Since the beginning of the offseason, it’s been apparent that the Twins needed a shortstop. Andrelton Simmons wasn’t likely to be welcomed back, and Royce Lewis hadn’t played in a game since 2020. Watching options fall off the board, it looked like Story or bust, but mainly because the assumption has always been Correa would return to the Astros. In signing with Minnesota, there’s no denying he immediately becomes the best to play the position in franchise history.
Just how good is Correa, though? It’s fair to argue he may be the best in baseball.
Recently running down their “Top 10 Right Now” lists, MLB Network slated Correa as the third-best shortstop in baseball. They’ve got him placed behind the oft-injured Fernando Tatis Jr. and the versatile Trea Turner. It’s fair to argue for either of those two as being better, but what exactly does Correa bring to the table?
Last season the former Astro won his first Gold Glove. That award can often be scrutinized through the lens of an offensive producer that gets additional consideration defensively for their bat. However, that couldn’t be further from the truth when considering Correa in 2021. His 20 Defensive Runs Saved (DRS) in 2021 was a career-high, and he’s never posted lower than 4 DRS in a single season. To contextualize that performance, 20 DRS is something like former Twins shortstop Andrelton Simmons in his prime. The caveat for Correa is that it comes with a strong .837 OPS.
No matter where you look for metrics, they view Correa in the same vein. Major League Baseball’s Statcast has Correa worth 12 outs above average (OAA) in 2021, which ranked 6th among shortstops across the league. He was also credited with preventing nine runs.
The beauty of Correa is that he’s a true five-tool player. For everything noted defensively, it only scratches the surface of his actual impact on the game. Correa’s Statcast percentile rankings from 2021 are basically just the fire emoji.

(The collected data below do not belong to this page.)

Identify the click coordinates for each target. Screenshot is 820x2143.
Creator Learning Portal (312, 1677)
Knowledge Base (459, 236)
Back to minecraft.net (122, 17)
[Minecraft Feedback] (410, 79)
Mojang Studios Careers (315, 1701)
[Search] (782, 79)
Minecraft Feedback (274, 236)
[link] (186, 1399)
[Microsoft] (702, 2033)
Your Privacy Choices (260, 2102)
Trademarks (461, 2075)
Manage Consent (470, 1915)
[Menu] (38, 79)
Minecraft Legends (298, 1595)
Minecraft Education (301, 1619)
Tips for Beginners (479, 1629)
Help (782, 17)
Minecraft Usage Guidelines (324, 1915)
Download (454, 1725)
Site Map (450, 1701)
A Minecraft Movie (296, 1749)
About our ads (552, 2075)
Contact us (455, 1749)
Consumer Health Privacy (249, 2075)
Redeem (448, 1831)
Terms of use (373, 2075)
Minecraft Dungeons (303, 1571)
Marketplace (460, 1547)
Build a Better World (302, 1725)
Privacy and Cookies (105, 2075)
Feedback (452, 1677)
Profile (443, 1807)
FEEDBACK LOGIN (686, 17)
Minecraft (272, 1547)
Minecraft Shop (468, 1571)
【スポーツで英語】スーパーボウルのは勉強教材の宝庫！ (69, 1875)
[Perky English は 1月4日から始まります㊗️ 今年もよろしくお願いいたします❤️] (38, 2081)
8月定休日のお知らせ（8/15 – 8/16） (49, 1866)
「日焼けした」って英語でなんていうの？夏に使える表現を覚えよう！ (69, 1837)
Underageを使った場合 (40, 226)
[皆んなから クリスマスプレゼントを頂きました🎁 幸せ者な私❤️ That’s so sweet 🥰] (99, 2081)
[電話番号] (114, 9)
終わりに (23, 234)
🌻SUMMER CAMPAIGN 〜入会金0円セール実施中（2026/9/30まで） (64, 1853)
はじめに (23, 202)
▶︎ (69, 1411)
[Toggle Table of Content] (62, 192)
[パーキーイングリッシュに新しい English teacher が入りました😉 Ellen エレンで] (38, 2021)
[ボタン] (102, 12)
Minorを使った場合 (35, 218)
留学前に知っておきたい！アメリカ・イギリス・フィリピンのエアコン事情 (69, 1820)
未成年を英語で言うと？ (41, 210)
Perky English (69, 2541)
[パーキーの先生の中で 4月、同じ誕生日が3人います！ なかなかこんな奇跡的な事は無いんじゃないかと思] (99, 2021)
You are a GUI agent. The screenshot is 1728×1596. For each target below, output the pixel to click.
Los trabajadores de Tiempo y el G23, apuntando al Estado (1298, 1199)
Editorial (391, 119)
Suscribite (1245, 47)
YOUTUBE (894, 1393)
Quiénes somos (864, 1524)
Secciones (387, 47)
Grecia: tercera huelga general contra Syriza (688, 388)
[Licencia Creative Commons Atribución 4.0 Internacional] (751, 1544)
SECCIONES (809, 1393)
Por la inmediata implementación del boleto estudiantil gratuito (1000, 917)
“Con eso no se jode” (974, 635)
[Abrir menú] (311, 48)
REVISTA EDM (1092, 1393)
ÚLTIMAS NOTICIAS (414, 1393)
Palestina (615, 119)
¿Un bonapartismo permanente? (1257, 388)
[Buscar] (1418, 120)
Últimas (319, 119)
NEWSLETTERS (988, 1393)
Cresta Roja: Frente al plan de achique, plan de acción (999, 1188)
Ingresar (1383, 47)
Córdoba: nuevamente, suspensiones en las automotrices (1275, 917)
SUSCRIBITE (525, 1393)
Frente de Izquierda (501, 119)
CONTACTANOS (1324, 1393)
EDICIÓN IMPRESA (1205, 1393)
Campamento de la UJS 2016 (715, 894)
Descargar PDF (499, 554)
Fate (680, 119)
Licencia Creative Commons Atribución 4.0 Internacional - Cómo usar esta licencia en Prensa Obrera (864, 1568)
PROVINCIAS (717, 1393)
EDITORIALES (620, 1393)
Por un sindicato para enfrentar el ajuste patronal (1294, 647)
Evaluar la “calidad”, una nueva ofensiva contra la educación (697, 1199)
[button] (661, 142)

Drafted one pick higher than new teammate Byron Buxton, Carlos Correa is an absolute menace in the box. Under this new regime, the Twins have long been fans of exit velocity and hard-hit rates. Last season Correa’s max exit velocity ranked in the 97th percentile across MLB. His expected weighted on-base average (xwOBA) was a robust .373, and his 41.6% ground ball rate was near a career-low. In the box, it basically boils down to Correa hunting to do damage every time he swings the bat.
In a lineup that has some swing and miss, it’s worth noting that Correa’s plate discipline will also be welcomed. Last season a 27% chase rate was a career-low, and his 8.2% whiff rate checked in with the same designation. Swinging at pitches in the zone, Correa makes contact nearly 90% of the time. Considering the approach to doing damage, putting the bat on the ball with pitches that can be handled is about the ideal outcome you can hope for.
There’s just no way to summarize any of this other than in the middle of the night Derek Falvey signed the best free agent in organization history and very possibly the best at his position across the sport. Structuring his contract with opt-outs gives both sides future flexibility, and there’s still no hampering any future impact top prospect Royce Lewis could have at the position. Right now, I’d bet Lewis is excited to learn from one of the games best, and Baldelli’s lineup just got infused with an otherworldly talent.
Is there a shortstop you’re taking over Correa? The best part of it is that any answer is hypothetical, and this one is now Minnesota’s.